----- Testo fornito

Da sommelier a carismatico manager al servizio della Puglia: intervista a Giuseppe Cupertino


Giuseppe Cupertino, comunicatore e sommelier, è il wine experience manager di Borgo Egnazia, uno dei Relais i più prestigiosi al mondo. Da qualche mese è diventato il più giovane presidente di regione della Fondazione Italiana Sommelier. Dinamico, carismatico e dotato di una impareggiabile professionalità, è nato 32 anni fa a Cisternino (Br), ma vive da sempre a Locorotondo. Ho avuto il piacere di intervistarlo dopo una delle serate più interessanti tra quelle organizzate dalla F.I.S. nel Relais: una verticale del Brunello di Montalcino di Biondi Santi che sarà difficile dimenticare.

Come hai scoperto la tua passione per il vino?

----------

Quesiti
1. Traduci in inglese questa frase dell'intervista a Giuseppe Cupertino: "Da qualche mese è diventato il più giovane presidente di regione della Fondazione Italiana Sommelier."
2. Secondo l'intervista a Giuseppe Cupertino, in quale paese ha sempre vissuto?
3. Prosegui l'intervista a Giuseppe Cupertino subito dopo la domanda con cui si interrompe.
Per svolgere questi esercizi i dati non servono.

----- Dati forniti

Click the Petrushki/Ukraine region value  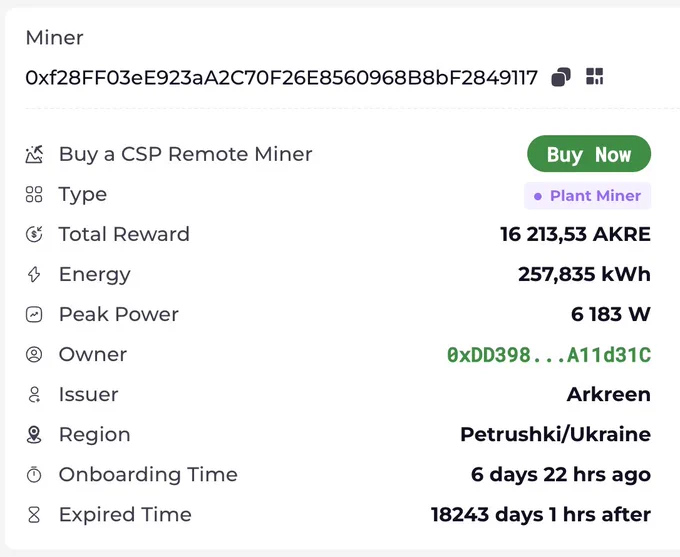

----------

Risultati
1. A few months ago he became the youngest regional president of the Fondazione Italiana Sommelier.

2. A Locorotondo.

3.
Parto subito col dire che la passione è divenuta sempre più forte nel tempo, lavorando a stretto contatto con grandi professionisti nelle migliori case d’hotellerie in Europa. Ho iniziato come commis, ero affascinato dall'eleganza, dalla gestualità, dall’armonia e dalla cultura persuasiva dei Sommelier che lavoravano con me nei grandi ristoranti stellati, dove ho avuto la fortuna di prestare servizio. Da ventenne iniziai con l’affezionarmi all’idea di diventare un giorno come loro e la passione crescente ha fatto il resto.

Ricordi il tuo primo vino da sommelier? 
Si certo, il mio primo vino stappato in servizio da Sommelier è stato uno Châteaux Cheval Blanc 1er Cru Classé 1988 per l’Ambasciatore del Kuwait nel Regno Unito, il 16 Febbraio 2004.

E qual è il tuo vino del cuore?
E’ stato proprio quello il mio vino del cuore perché ”la prima volta non si scorda mai”.

Quando è cominciato il tuo percorso professionale e come?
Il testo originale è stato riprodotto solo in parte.